## TASK PROMPT
Run through the records and, wherever a line holds the word "account", return that line.

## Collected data
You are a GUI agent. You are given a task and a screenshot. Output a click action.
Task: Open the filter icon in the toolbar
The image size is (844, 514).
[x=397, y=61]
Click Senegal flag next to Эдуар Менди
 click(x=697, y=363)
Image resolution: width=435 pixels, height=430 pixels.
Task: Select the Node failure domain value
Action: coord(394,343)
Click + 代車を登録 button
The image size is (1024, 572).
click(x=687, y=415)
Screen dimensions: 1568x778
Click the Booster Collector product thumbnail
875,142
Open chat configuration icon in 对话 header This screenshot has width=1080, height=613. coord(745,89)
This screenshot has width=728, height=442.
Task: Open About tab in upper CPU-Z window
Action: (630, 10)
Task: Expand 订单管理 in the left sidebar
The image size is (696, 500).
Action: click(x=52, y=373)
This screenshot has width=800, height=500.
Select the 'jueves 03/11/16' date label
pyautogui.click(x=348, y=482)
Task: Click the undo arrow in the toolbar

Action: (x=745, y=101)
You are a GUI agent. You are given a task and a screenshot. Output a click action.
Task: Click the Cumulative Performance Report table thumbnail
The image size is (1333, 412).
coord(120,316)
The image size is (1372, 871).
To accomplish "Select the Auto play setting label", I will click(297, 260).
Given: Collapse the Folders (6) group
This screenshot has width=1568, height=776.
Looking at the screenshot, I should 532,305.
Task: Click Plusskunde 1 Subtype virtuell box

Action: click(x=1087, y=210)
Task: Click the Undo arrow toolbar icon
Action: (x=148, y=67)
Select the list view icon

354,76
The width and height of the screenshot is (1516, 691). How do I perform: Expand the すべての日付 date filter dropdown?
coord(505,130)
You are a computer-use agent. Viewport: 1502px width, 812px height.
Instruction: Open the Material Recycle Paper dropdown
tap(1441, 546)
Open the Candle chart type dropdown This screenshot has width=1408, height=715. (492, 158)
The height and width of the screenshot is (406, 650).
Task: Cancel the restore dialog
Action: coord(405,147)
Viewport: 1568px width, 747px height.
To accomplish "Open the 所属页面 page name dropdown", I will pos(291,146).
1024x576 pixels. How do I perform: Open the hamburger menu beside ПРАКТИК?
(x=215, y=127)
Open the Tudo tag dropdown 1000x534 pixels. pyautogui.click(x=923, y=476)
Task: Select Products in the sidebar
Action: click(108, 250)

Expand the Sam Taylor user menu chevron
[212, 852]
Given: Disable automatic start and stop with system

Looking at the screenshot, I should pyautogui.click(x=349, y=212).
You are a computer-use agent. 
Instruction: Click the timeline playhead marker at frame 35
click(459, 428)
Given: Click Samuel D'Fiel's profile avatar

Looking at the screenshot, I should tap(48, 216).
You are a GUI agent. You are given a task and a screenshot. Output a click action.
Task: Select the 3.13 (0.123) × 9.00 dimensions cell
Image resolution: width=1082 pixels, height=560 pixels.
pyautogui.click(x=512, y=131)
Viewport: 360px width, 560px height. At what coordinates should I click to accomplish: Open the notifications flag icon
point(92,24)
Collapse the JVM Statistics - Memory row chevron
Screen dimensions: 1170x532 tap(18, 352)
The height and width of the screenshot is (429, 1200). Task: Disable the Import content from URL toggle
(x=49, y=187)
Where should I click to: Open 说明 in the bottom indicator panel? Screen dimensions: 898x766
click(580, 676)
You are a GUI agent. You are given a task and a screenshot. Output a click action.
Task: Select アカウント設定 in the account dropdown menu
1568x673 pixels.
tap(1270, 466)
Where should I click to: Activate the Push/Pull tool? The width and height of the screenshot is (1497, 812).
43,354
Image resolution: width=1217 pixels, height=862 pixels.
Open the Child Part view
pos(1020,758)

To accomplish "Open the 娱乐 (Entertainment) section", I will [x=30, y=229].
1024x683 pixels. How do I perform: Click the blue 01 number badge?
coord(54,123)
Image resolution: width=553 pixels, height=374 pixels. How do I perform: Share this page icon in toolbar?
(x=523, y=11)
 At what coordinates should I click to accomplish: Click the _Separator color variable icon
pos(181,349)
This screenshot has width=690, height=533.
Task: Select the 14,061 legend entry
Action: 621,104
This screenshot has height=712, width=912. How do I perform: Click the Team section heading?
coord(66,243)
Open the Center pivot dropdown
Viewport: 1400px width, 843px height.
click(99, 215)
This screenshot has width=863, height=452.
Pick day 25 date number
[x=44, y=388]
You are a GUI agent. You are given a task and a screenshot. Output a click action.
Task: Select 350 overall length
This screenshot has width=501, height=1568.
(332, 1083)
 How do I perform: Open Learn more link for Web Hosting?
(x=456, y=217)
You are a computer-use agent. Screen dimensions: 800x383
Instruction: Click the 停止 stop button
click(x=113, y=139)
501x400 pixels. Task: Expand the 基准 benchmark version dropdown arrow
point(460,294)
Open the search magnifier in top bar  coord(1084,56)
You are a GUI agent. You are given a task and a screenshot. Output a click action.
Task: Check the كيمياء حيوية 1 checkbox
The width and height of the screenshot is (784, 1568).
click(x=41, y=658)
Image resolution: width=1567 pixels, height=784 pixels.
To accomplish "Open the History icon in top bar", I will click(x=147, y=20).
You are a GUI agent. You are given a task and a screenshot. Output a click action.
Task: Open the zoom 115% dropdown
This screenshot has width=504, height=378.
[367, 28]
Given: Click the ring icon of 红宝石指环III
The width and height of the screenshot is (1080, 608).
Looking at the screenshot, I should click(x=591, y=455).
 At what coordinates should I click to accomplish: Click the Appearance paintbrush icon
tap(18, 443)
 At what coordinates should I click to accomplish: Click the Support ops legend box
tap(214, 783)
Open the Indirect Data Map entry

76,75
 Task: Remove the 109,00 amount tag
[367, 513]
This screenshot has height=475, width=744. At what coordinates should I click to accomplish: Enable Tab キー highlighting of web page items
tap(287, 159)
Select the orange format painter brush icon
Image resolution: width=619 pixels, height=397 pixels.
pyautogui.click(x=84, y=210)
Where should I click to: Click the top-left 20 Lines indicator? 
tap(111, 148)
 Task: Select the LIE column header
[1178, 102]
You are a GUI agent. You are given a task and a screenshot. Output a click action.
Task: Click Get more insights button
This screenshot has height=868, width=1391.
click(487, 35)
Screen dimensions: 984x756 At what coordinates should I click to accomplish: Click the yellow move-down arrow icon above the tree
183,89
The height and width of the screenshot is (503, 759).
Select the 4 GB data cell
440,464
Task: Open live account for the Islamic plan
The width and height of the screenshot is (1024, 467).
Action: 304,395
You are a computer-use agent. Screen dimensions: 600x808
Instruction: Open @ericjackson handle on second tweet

## TASK ANSWER
Task: Select アカウント設定 in the account dropdown menu
Task: Open live account for the Islamic plan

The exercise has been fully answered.